Schultz makes it clear that the new fiscal policies implemented by Portuguese authorities posed tremendous difficulties for local authorities in Brazil and for the ways of life that had evolved in response to colonization. Commencing with an examination of the academies convened in Lisbon and Bahia during the 1720s and 1730s, Schultz argues that these gatherings functioned as crucibles that forged a new generation of royal servants distinguished by both their allegiance to the Crown’s interests and advocacy for a more absolute conception of monarchic power. Schultz subsequently directs attention to the repercussions of gold extraction on the administration of the Brazilian territories and the empire at large. The imperative to tax and control the region not only challenged the traditional political culture rooted in service and reward but also jeopardized the autonomy of Brazil’s town councils. Royal taxation became enmeshed in ideas of sovereignty, discipline, and obedience. It also produced a profound reconfiguration of the dynamics among royal authority, enslaved individuals, and slaveholders: royal authority steadily entered the sphere of relations between slaveholders and the people they enslaved. A subsequent chapter focuses on royal constraints on the emulation and public display of wealth, as well as on the relationship between consumption, the function of the colonies, and taxation. Schultz contends that royal fiscality evolved into a mechanism for regulating individuals’ behavior and the use of their possessions. Particularly noteworthy was the special vigilance authorities exercised with respect to the public display of wealth by Black individuals, which was taken as a challenge to moral and social orders. Also significant was the burgeoning concern about consumption practices (and the legislation this uneasy watchfulness spawned). Such concerns were unavoidably linked to considerations of political economy, reflecting the prioritization of optimal production management and trade that would favor the manufacturing potential of mainland Portugal.
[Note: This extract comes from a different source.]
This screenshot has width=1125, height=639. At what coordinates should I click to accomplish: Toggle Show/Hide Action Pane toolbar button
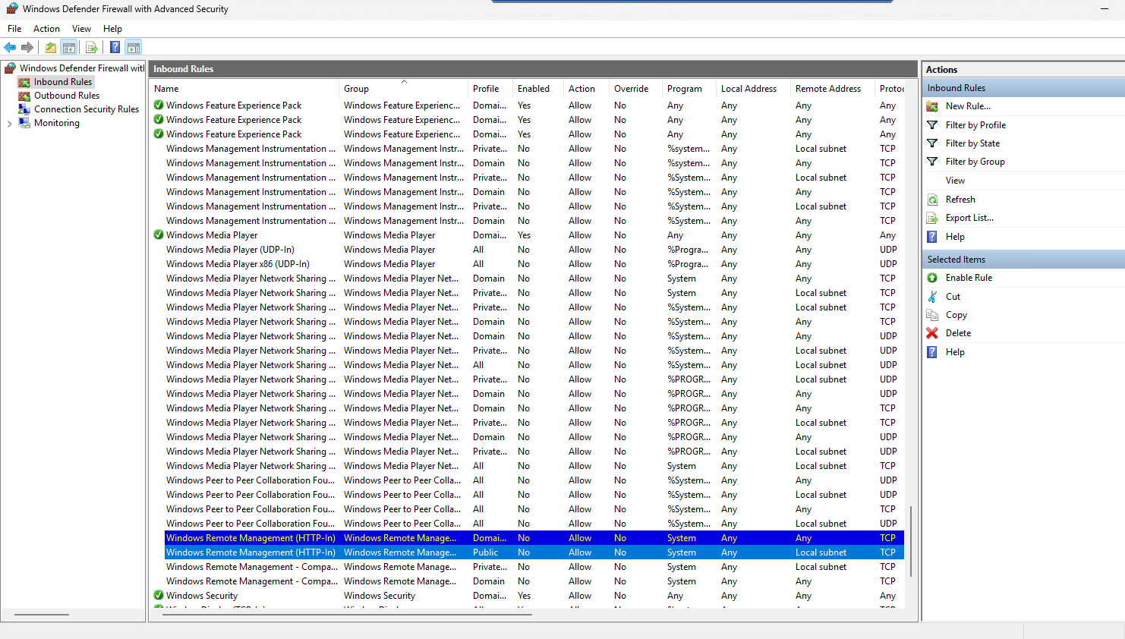pyautogui.click(x=134, y=48)
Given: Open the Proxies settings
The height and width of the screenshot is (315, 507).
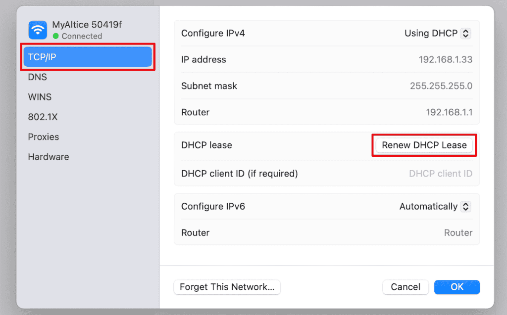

The final chapter addresses the disputes among royal officials regarding the occupation of the vast interior of Brazil in the context of competition with Spain, especially after 1750. These final pages trace matters that would eventually become, for colonial authorities, veritable obsessions: Brazilian settlement and migratory policies; the ratio of white, Indigenous, and Black people; the marriage patterns of women of European origin; and intermarriage with Indigenous and African women. Schultz also provides a pertinent analysis of legislation known as the Diretório dos Índios (Indian Directorate; 1758), highlighting the degree to which royal authorities subjected Indigenous and African or Afro-descendant populations to differential treatment. This becomes evident in the legal (but not de facto) equating of white people and Indigenous people living in colonized areas, or in the incremental emergence of a more favorable opinion toward marriage between natives and Europeans. It was not coincidental that advocacy for even deeper investment in enslaved African labor in Brazil, and laws to bring this about, intensified and proliferated precisely during this period. Schultz likewise presents a cogent evaluation of legislation issued in the 1760s and 1770s related to the abolition of slavery and its trafficking in mainland Portugal, laws that had significant reverberations in Brazil, particularly among the African and Afro-descendant population. Black individuals in Brazil, whether enslaved, freed, or free, protested the fact that they were relegated to an inferior position compared with people of color who were native to or residing in mainland Portugal. By way of an epilogue, the book concludes with a highly suggestive reflection on the discourses that marked the Age of Revolutions concerning political economy and its reformist application in Brazil. Schultz observes that, despite some criticisms of the excessive use of enslaved individuals, full-throated calls for the abolition of slavery were conspicuously absent throughout this epoch.
Fundamentally, Kirsten Schultz shows that eighteenth-century Brazil played host to a more absolutist view of royal authority, one that was particularly inclined to regard Brazil as a “colony.” Schultz’s thorough analysis unravels this process with precision and nuance, making it an excellent contribution to the historiography of Colonial Latin America.